WHAT NEEDS TO BE DONE:
Search the entries for the word "field". Copy every line that holds it.

──────── SUPPLIED MATERIAL

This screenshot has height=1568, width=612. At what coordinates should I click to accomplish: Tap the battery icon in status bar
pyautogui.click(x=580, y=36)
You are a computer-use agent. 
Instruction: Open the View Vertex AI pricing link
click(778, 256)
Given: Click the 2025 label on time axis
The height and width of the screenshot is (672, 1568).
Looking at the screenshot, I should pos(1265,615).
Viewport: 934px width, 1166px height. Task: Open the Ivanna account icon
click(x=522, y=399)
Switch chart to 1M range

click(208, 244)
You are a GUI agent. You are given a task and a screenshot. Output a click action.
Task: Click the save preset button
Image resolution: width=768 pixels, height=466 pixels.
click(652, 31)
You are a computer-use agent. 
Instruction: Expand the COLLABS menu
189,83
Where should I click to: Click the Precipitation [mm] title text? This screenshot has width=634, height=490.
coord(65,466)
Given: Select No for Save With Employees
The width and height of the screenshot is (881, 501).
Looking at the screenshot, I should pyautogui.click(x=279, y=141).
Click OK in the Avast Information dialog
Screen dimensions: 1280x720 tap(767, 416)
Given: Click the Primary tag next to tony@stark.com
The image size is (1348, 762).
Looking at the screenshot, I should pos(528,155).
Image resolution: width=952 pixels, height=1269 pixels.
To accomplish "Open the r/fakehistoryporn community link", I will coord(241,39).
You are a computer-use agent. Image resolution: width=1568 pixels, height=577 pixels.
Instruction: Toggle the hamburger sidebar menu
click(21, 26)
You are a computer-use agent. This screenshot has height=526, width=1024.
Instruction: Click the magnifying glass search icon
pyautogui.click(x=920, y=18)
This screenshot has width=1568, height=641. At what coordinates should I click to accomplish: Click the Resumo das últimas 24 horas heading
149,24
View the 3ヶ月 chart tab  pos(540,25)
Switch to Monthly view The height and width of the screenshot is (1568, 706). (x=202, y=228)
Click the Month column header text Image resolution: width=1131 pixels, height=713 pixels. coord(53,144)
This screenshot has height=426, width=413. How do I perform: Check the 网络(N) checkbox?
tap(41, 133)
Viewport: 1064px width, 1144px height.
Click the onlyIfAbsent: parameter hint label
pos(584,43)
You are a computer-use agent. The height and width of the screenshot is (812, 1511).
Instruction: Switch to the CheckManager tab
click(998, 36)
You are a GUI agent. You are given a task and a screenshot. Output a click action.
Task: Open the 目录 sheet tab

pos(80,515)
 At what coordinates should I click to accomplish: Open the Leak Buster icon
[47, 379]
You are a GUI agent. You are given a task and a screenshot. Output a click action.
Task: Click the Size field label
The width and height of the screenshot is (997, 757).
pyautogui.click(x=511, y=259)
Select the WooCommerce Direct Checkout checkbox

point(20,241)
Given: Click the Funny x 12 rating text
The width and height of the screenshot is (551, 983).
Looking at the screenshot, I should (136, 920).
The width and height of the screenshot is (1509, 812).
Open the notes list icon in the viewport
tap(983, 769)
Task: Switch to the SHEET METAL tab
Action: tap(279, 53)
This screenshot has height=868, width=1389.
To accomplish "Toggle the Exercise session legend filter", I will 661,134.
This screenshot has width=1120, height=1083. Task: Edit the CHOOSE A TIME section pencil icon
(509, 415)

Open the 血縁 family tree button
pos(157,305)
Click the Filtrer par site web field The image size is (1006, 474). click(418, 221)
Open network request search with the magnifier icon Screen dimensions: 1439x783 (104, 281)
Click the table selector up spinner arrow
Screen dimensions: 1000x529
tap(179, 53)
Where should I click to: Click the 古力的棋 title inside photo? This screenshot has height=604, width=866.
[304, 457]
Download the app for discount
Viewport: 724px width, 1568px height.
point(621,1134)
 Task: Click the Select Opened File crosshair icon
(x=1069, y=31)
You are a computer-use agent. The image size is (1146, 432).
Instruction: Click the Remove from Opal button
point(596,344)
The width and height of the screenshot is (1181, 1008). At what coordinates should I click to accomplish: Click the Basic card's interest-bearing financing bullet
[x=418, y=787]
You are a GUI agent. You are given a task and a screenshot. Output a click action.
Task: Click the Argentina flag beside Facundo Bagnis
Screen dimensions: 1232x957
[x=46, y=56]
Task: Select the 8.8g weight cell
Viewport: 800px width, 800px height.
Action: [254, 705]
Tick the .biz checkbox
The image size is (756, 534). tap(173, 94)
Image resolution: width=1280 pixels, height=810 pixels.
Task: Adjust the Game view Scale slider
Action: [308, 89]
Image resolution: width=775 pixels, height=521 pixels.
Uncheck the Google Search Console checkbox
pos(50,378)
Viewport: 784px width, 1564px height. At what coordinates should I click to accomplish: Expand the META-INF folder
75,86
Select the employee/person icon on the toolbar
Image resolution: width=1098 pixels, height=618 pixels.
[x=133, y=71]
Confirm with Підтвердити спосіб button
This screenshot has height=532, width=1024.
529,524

────────────────

YOUR SOLUTION:
Task: Click the Size field label
Click the Filtrer par site web field The image size is (1006, 474). click(418, 221)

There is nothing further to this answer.